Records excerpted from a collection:
....

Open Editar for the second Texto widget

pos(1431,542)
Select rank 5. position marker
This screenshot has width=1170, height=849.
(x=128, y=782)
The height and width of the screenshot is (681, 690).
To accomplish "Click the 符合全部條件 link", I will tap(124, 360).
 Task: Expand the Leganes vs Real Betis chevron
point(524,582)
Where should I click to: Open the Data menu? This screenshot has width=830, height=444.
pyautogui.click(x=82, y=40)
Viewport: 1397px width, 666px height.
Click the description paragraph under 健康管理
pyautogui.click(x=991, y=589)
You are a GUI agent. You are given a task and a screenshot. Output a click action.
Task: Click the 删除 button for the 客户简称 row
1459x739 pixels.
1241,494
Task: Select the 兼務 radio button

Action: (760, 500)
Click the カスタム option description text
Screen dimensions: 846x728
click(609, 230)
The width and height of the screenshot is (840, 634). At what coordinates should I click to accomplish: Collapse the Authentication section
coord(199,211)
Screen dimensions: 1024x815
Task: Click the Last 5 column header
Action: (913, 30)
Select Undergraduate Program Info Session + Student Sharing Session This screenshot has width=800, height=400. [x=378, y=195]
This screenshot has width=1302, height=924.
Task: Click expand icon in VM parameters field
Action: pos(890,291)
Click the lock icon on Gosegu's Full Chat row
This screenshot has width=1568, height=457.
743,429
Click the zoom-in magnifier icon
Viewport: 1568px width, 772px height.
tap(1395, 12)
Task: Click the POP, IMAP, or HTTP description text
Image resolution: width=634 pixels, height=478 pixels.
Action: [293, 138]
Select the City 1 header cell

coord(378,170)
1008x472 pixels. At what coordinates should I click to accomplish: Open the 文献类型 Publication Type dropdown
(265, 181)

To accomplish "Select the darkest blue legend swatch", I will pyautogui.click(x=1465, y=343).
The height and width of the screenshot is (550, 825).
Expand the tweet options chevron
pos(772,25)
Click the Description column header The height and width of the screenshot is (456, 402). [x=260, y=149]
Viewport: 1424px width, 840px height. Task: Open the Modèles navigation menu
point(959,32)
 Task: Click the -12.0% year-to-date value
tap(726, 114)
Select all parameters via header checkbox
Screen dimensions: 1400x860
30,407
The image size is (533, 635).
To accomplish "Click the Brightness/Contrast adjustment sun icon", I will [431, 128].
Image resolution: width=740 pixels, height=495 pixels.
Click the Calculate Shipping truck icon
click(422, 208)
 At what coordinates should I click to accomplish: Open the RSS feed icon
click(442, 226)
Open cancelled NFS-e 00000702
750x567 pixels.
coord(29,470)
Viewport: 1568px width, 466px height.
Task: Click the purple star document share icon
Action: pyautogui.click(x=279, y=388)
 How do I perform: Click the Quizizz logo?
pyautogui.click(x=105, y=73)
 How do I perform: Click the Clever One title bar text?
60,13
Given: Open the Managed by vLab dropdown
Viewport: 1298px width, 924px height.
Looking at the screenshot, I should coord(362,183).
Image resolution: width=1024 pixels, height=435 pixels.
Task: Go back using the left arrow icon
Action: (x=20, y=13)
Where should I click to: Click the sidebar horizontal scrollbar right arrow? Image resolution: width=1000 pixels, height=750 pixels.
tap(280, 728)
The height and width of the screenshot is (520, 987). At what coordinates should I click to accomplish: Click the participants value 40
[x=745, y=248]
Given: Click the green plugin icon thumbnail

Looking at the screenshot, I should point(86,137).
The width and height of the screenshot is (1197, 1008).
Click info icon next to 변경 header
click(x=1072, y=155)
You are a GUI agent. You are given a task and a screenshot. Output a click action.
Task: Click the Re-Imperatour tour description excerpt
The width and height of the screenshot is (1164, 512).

....

Problem description: Determine the number of lines in the data that include the string "will". Only that number belongs in the answer.

Reply: 3